When the most important film festival in America takes place in a tiny mountain town in Utah at the end of January, it’s very likely there will be snow. But at this year’s Sundance in Park City, the snow dumped continuously, causing festival shuttles to crawl and Uber prices to surge.
It’s a brutally cold Monday morning and Laird Hamilton is stuck in traffic on his way to a screening of the new documentary Take Every Wave: The Life of Laird Hamilton. Wearing nothing but a light jacket, jeans and flip-flops, Hamilton steps out of his enormous truck and starts directing traffic. He stuns passersby as he pushes cars to safety. Nothing is going to stand in his way, not even one of the biggest storms in Sundance history.
Hamilton is not your typical Sundancer. The day before, he spent his morning at a local sports club, tapping on his smart phone as he intermittently watched a circle of people form around a towering presence with a blonde ponytail. It’s his wife, Gabrielle Reece, the 6-foot-3 former professional volleyball player, model and fitness guru. Reece walked the group through a high-intensity workout routine she developed called HIGHX, when she noticed someone hovering outside the perimeter.
“Ma’am, are you observing or participating?” she asked me.
“Observing,” I sheepishly answered, even though one of the publicists had just handed me a brand new pair of Salming running shoes so I could participate. Moments later, with a kettlebell in my hands, Reece was coaching me on my swings. Her encouragement was addictive, and everyone in the class synchronized to the rhythm of her voice.
After an hour of punishing moves with Reece, Hamilton took over with a series of breathing exercises that sounded like 30 people hyperventilating in unison. Hamilton learned the technique from adventurer Wim Hof, who claims the practice can strengthen the body and improve circulation, among other health benefits.
This is not Hamilton’s first Sundance. Back in 2004, he was featured in Stacy Peralta’s iconic surfing film Riding Giants, the first documentary ever to open the festival.
“The last Sundance was like a whirlwind,” Hamilton says later. (He missed the premiere, but Reece attended in his place.) “I had priorities,” he explains matter-of-factly. Back then, his priorities were conquering the world’s largest waves, and there was a giant swell out there that he couldn’t miss.
“This time, I’ve come earlier. It’s just been a lot smoother. I don’t really have expectations. You know that old saying, ‘No expectations, No disappointments?’ I think about where I’m at in my life now versus where I was 13 years ago, and it’s immensely different. I’m calmer now.”
Calmness is relative. At 52, Hamilton is more active than most people half his age.
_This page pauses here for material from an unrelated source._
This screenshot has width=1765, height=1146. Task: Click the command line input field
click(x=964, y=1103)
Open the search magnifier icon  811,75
Most Sundance attendees are not spending their mornings at a fitness club. Instead, they’re nursing hangovers after a late night of free drinks and passed hors d’oeuvres from a merry-go-round of industry parties.
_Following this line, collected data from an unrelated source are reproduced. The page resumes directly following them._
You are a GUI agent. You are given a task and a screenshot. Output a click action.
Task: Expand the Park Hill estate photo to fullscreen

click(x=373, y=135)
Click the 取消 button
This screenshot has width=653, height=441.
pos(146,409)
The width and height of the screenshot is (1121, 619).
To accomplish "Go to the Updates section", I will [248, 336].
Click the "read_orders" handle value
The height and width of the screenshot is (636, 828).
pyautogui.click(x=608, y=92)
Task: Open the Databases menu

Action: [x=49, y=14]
“Having a good time is great,” Hamilton says, “but when the side effects of that good time start to override everything, then you have to look at it and ask yourself, ‘Is this productive?’ I think people are becoming more health conscious and they want to start things on the right foot. They want to reap the rewards for the rest of their day and feel unbelievably great.”
Hamilton’s intense workout regimen is one of the keys to his longevity in big-wave surfing. In Take Every Wave, he’s seen swimming underwater with dumbbells, taking dips in ice baths and practicing his breathing techniques with Hof. It’s clear from the film that Hamilton has an unquestionable talent in the water—and a deep understanding and respect for it, too—but it is his passion, dedication and innovation for surfing that make him such a figurehead in the sport, even though he’s never competed professionally.
Take Every Wave focuses on Hamilton’s evolution as a surfer, from being one of the creators of tow-in surfing to his current focus with the innovation of foil boards. To develop his latest board, Hamilton collaborated with skipper Jimmy Spithill and the engineers at Oracle Team USA, who together are changing the face of yacht racing with the use of foils. Hamilton hopes to do the same with surfing.
“When you ride a foil, it’s so pure,” Hamilton tells the crowd after his Monday morning screening. “It’s like being a bird.”
The audience has just watched a man in his fifties ride a seemingly endless wave on the big screen, and they’re all in awe of the feat. They also notice Hamilton’s flip-flops.
“I will testify that Laird is who he is entirely all the time,” says the documentary’s acclaimed director, Rory Kennedy. “I know you all came here in a snowstorm, but it’s gotten ten times worse out there. We just got stuck on Main Street and Laird was literally pushing cars out of the way.”
After the chuckling dies down, a woman in the audience asks Hamilton, “What are you going to do when you can no longer surf?”
“I think the only time I’m not going to surf is when I die,” he responds.
Other big-wave surfers have said the same thing before, but when Laird Hamilton says it, you believe.